__Zeilen__
^^^^

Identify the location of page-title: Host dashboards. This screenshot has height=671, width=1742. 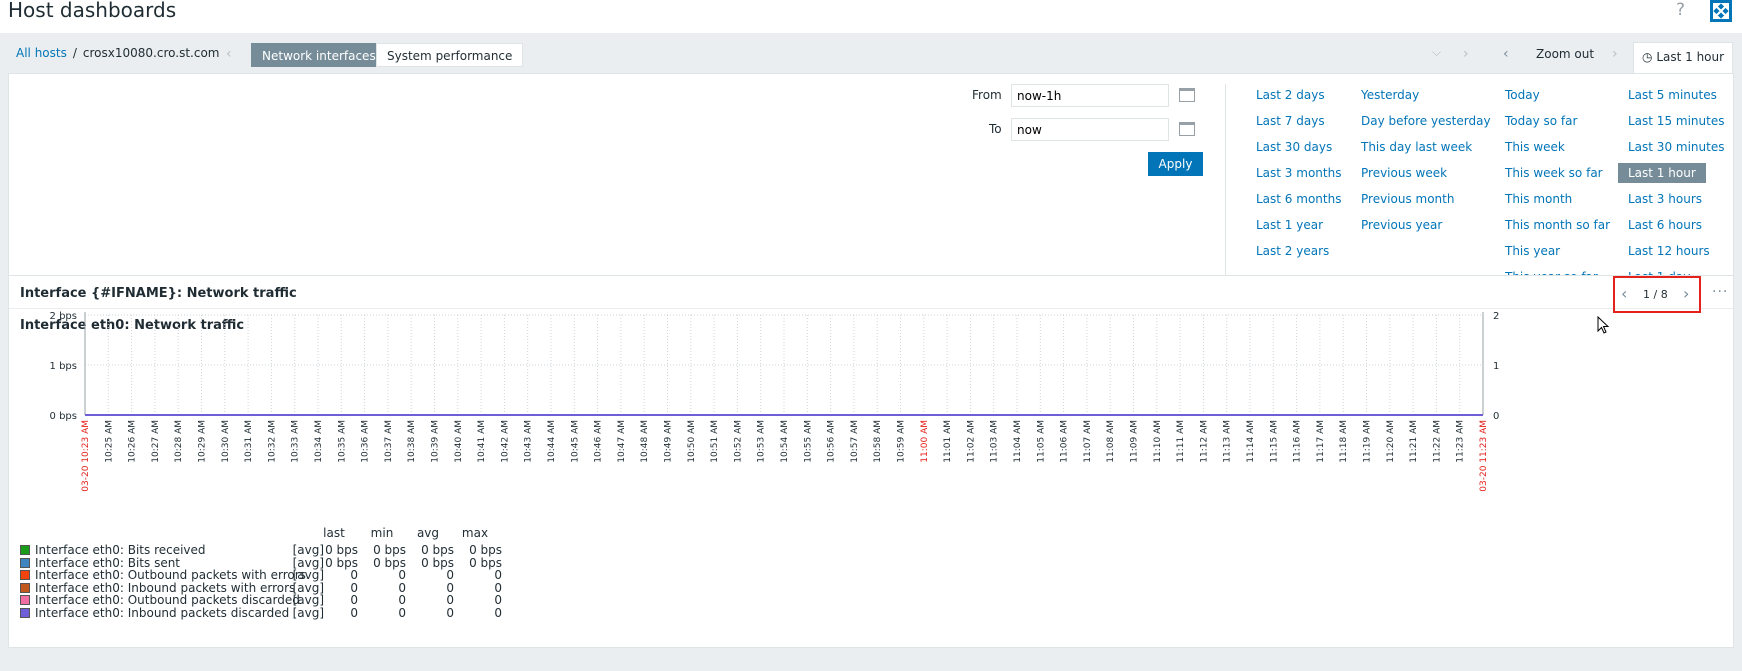
(92, 11).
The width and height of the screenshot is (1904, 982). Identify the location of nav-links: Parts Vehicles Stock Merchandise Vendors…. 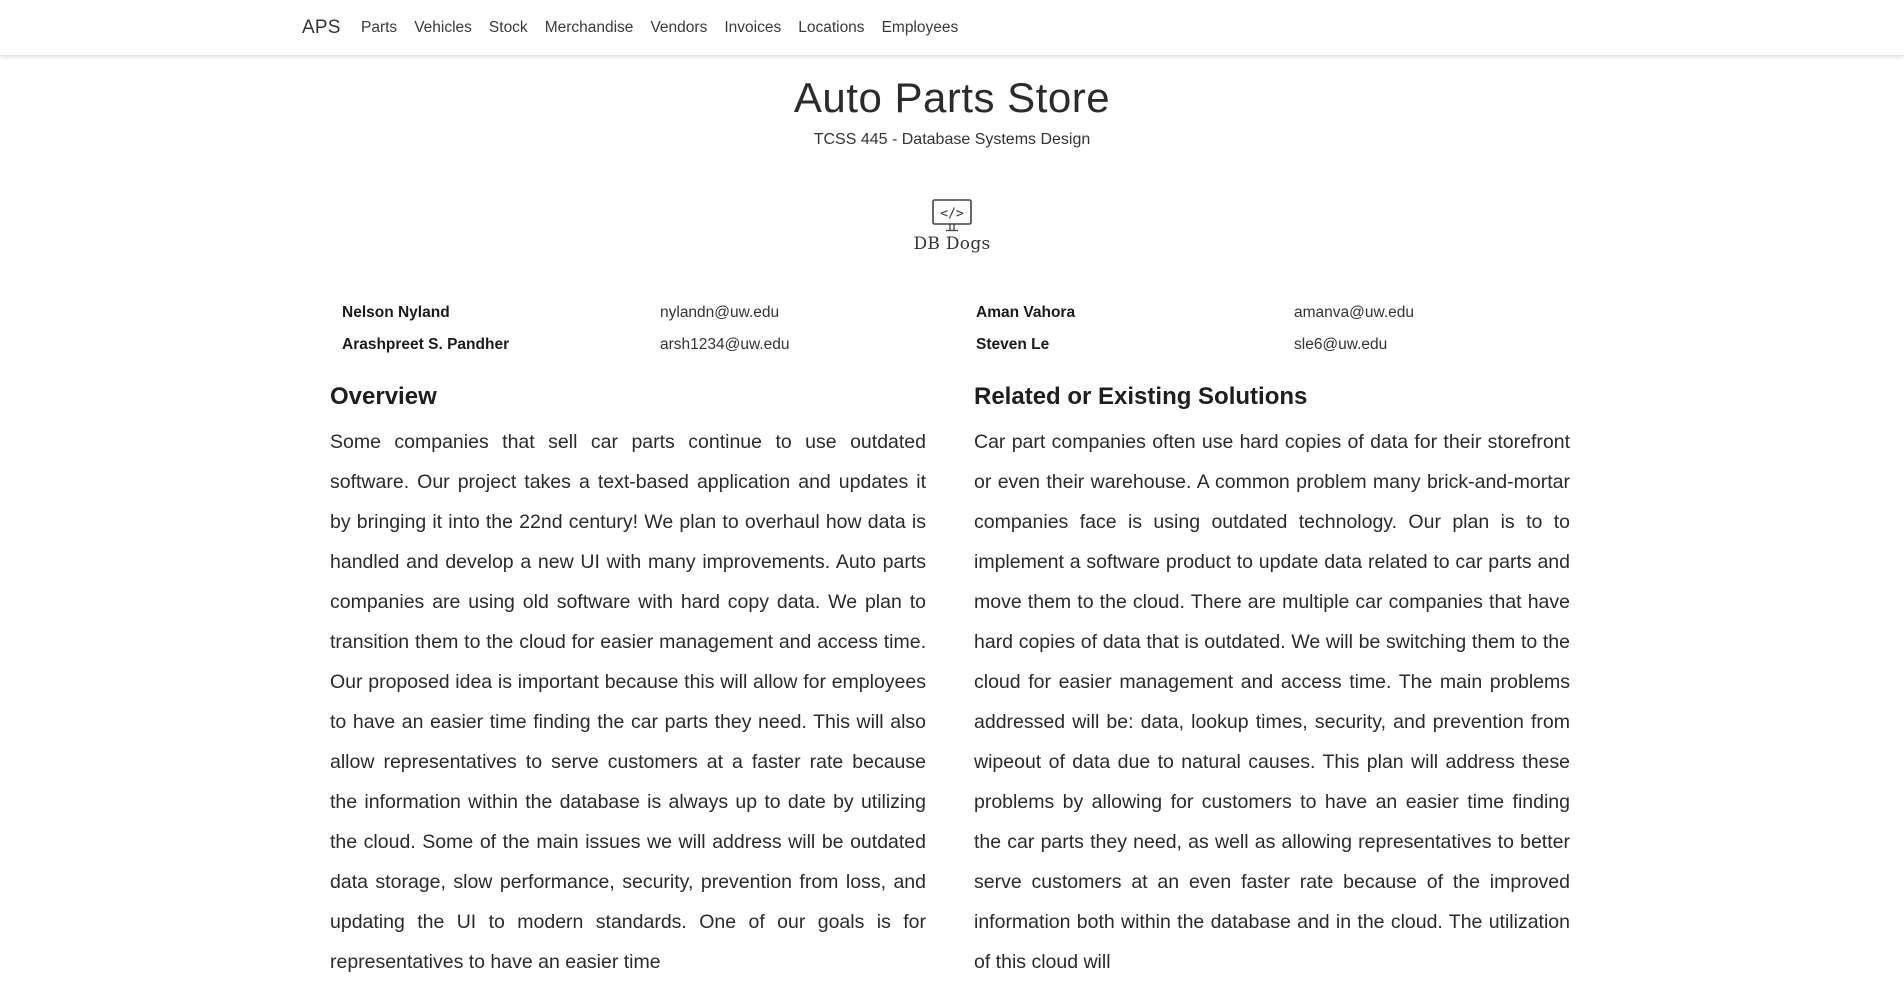
(668, 28).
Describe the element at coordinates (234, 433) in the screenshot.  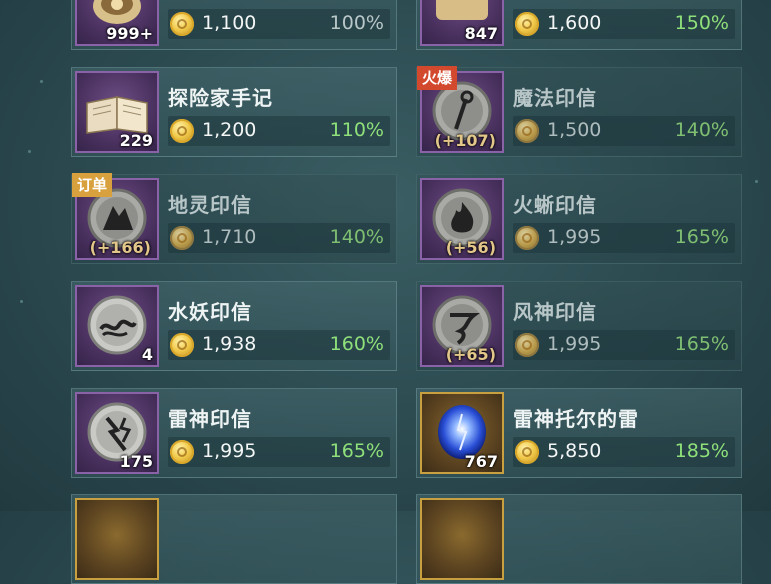
I see `item-card: 175 雷神印信 1,995 165%` at that location.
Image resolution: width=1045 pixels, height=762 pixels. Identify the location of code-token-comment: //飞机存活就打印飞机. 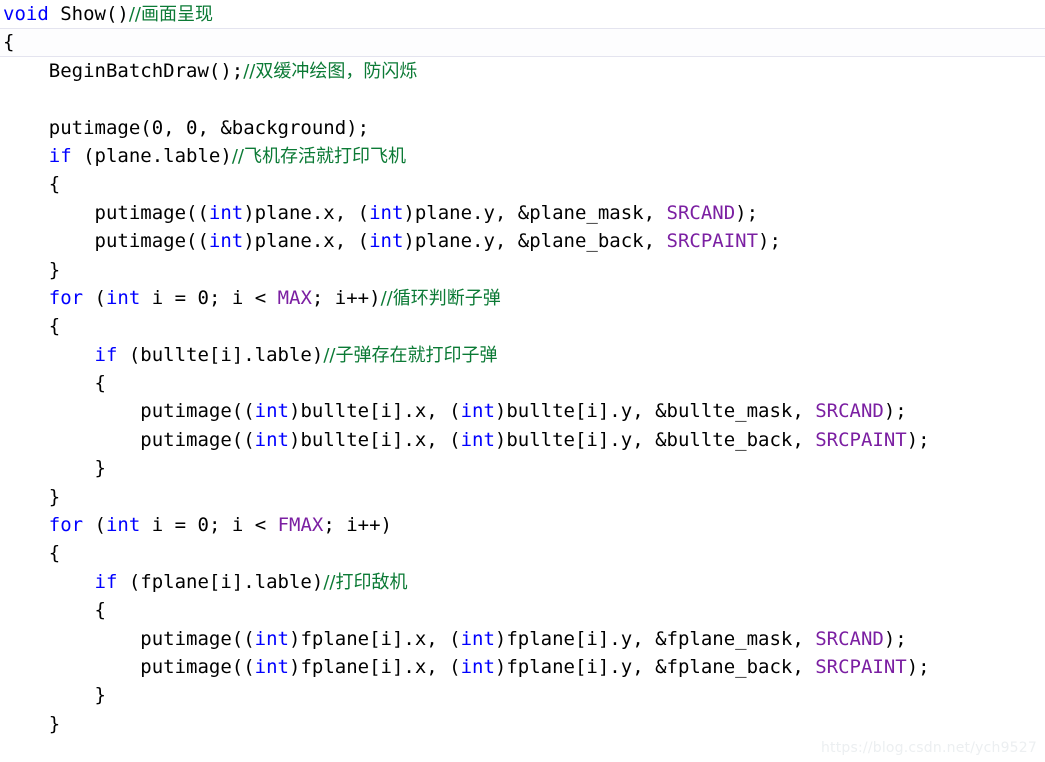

^^^^

__Aufgabenstellung__
Gib die Zeilen unverändert aus, beginnend mit der Zeile, die „The width and“ enthält, und endend mit der letzten Zeile, beide eingeschlossen. Lass die Bilder in deiner Antwort weg.

__Antwortfeld__
The width and height of the screenshot is (1904, 982). Identify the location of nav-links: Parts Vehicles Stock Merchandise Vendors…. 
(668, 28).
Describe the element at coordinates (234, 433) in the screenshot.  
I see `item-card: 175 雷神印信 1,995 165%` at that location.
Image resolution: width=1045 pixels, height=762 pixels. Identify the location of code-token-comment: //飞机存活就打印飞机. 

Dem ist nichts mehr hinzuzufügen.